STUDY MATERIAL START

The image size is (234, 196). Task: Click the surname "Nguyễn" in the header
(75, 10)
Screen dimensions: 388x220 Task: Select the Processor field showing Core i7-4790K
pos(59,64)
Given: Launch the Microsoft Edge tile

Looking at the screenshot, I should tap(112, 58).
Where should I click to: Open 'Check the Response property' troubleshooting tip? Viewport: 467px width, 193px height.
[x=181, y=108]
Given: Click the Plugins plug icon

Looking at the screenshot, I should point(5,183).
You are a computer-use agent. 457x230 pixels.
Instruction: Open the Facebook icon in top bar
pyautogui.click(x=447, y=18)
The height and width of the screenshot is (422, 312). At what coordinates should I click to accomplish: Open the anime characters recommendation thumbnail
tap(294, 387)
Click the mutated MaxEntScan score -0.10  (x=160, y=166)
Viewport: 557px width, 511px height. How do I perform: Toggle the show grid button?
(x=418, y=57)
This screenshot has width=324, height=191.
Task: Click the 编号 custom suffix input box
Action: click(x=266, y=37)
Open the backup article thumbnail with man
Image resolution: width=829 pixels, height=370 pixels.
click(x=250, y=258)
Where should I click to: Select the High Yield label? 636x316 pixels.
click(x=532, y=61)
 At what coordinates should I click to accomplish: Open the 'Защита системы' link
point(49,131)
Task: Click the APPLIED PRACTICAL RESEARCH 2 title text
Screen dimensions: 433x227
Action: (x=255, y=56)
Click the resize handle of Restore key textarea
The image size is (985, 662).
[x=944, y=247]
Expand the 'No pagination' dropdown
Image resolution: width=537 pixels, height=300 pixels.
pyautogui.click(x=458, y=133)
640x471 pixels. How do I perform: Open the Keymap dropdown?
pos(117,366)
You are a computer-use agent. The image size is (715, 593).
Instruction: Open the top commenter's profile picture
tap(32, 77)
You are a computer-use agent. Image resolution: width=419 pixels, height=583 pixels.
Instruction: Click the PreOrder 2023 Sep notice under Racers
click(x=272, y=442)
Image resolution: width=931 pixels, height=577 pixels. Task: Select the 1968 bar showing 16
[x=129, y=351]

STUDY MATERIAL END

§ **ACTION ITEM**: Transcribe the listing above line for line, from the first line to the line containing "You are a computer-use agent. 457x230 pixels.", inclusive, with no other lines.

§ **RESPONSE**:
The image size is (234, 196). Task: Click the surname "Nguyễn" in the header
(75, 10)
Screen dimensions: 388x220 Task: Select the Processor field showing Core i7-4790K
pos(59,64)
Given: Launch the Microsoft Edge tile

Looking at the screenshot, I should tap(112, 58).
Where should I click to: Open 'Check the Response property' troubleshooting tip? Viewport: 467px width, 193px height.
[x=181, y=108]
Given: Click the Plugins plug icon

Looking at the screenshot, I should point(5,183).
You are a computer-use agent. 457x230 pixels.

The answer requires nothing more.